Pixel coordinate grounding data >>
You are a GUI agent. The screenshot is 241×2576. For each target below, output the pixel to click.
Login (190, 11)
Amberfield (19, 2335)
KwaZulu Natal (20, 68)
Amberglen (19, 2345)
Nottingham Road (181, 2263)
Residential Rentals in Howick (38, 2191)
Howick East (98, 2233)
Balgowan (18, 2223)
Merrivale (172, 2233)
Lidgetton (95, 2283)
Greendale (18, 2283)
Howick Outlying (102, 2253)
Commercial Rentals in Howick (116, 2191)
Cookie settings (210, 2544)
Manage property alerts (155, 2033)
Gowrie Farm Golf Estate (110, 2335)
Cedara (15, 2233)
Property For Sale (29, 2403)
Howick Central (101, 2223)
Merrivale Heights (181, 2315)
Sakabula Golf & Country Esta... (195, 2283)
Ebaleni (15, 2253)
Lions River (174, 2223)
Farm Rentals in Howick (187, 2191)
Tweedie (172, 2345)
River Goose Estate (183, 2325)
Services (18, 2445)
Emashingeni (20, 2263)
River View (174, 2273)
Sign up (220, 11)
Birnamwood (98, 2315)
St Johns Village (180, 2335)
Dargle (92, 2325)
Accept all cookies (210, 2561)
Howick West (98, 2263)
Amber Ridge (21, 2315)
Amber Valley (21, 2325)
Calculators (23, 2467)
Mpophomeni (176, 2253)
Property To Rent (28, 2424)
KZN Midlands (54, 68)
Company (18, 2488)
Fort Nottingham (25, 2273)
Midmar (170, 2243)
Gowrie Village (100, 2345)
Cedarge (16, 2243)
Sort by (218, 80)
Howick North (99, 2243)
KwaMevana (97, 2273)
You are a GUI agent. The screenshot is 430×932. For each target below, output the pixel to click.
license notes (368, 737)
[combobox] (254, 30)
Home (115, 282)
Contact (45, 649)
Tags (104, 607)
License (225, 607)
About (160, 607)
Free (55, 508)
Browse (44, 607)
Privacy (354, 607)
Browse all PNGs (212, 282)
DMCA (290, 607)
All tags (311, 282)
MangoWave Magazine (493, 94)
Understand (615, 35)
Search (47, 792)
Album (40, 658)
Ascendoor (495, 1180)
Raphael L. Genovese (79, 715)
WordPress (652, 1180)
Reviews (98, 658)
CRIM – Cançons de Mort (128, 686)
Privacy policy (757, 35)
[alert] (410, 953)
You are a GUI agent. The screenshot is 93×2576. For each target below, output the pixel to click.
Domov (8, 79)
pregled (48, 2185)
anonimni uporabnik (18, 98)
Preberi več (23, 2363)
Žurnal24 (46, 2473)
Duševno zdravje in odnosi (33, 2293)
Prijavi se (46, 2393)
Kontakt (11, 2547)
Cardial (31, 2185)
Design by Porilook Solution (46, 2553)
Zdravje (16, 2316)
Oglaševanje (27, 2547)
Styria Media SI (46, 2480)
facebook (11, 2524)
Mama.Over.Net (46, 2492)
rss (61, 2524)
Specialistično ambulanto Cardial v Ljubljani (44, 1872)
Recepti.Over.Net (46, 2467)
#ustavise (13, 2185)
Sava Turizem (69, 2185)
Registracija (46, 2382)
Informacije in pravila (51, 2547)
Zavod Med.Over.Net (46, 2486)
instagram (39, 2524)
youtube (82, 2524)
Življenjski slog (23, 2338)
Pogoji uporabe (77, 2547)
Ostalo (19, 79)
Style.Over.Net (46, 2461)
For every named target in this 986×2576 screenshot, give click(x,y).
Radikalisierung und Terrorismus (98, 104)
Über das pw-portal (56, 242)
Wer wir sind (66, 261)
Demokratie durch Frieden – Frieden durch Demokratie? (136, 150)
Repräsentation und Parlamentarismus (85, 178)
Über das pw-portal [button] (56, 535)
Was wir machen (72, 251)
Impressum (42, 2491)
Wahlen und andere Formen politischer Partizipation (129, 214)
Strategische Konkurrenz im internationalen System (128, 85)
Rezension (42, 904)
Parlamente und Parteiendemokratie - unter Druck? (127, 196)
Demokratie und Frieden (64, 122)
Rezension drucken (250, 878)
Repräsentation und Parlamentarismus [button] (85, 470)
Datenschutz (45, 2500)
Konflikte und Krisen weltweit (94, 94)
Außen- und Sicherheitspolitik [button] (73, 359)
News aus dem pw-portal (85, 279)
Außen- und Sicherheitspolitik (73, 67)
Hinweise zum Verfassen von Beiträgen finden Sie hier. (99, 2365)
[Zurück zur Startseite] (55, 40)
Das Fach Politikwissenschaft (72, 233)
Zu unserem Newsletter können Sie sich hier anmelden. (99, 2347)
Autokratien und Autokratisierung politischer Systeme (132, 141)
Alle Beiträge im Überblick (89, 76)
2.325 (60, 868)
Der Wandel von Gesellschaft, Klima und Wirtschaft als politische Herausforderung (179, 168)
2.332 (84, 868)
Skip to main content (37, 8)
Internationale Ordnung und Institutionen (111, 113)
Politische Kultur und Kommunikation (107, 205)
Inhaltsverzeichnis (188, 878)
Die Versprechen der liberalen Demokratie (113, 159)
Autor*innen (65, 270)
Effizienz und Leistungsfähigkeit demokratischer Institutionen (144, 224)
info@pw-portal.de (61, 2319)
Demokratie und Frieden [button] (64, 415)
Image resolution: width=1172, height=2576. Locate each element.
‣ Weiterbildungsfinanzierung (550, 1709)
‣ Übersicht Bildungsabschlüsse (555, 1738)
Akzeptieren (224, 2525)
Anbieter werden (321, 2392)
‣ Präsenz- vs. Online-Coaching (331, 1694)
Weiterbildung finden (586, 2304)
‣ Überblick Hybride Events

What you are asked to do >> Reproduce each line of the records in which "button" appears.

Solution for this task >>
Über das pw-portal [button] (56, 535)
Repräsentation und Parlamentarismus [button] (85, 470)
Außen- und Sicherheitspolitik [button] (73, 359)
Demokratie und Frieden [button] (64, 415)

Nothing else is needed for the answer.